Description of the task - Reproduce the text on oil imports from "I also noticed" to "215,000,000 in the SPR.", substituting "barrels per day" for every occurrence of "BPD".

Extract provided -
I also noticed that in an earlier post, you used 21,000,000 BPD as our total current usage, I am therefore uncertain as to where you obtained your 15,000,000 BPD figure as it relates to imports, and would be very interested in reviewing it, since that would imply that we're actually having to import 75% of our current usage, and I would find that to be VERY disturbing


I see that they're calling it "58 days" of import protection, so unless the EIA's import figures of "unfinished oil" actually DOES mean something other than "crude oil", and their 700,000 BPD figure is accurate, then it's still 255,675,000 BPY or 511,350,000 for 2 years, which leaves 215,000,000 in the SPR. 


If "unfinished oil" does in fact mean something other than "crude oil" (in which case they HAVE pulled an Alice in Wonderland on me, and words mean what they want them to mean, when they want them to mean, regardless of what the proper usage is), and it now means a "partially refined" oil, of which, say, the natural gas, naphtha, and gasoline have already been removed, and all we're importing in our "unfinished oil" is the residual kerosene, diesel oil, lube oil, heavy oils and other residuals, then it's entirely possible that the imports of "residual oil" would be of little or no value as far as replacing what we have in the SPR.

Supplied material -
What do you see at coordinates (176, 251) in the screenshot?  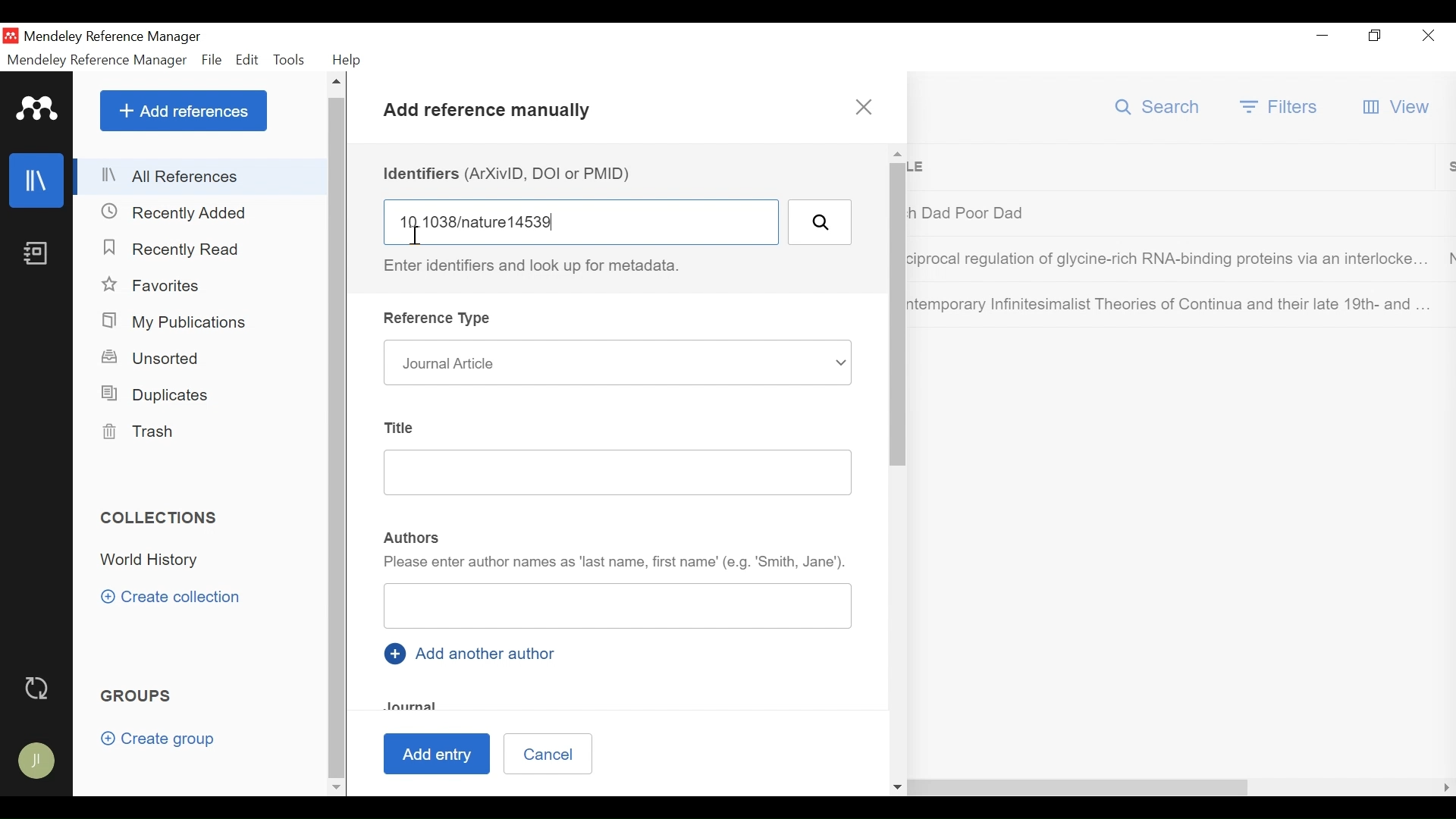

Task answer -
I also noticed that in an earlier post, you used 21,000,000 barrels per day as our total current usage, I am therefore uncertain as to where you obtained your 15,000,000 barrels per day figure as it relates to imports, and would be very interested in reviewing it, since that would imply that we're actually having to import 75% of our current usage, and I would find that to be VERY disturbing


I see that they're calling it "58 days" of import protection, so unless the EIA's import figures of "unfinished oil" actually DOES mean something other than "crude oil", and their 700,000 barrels per day figure is accurate, then it's still 255,675,000 BPY or 511,350,000 for 2 years, which leaves 215,000,000 in the SPR.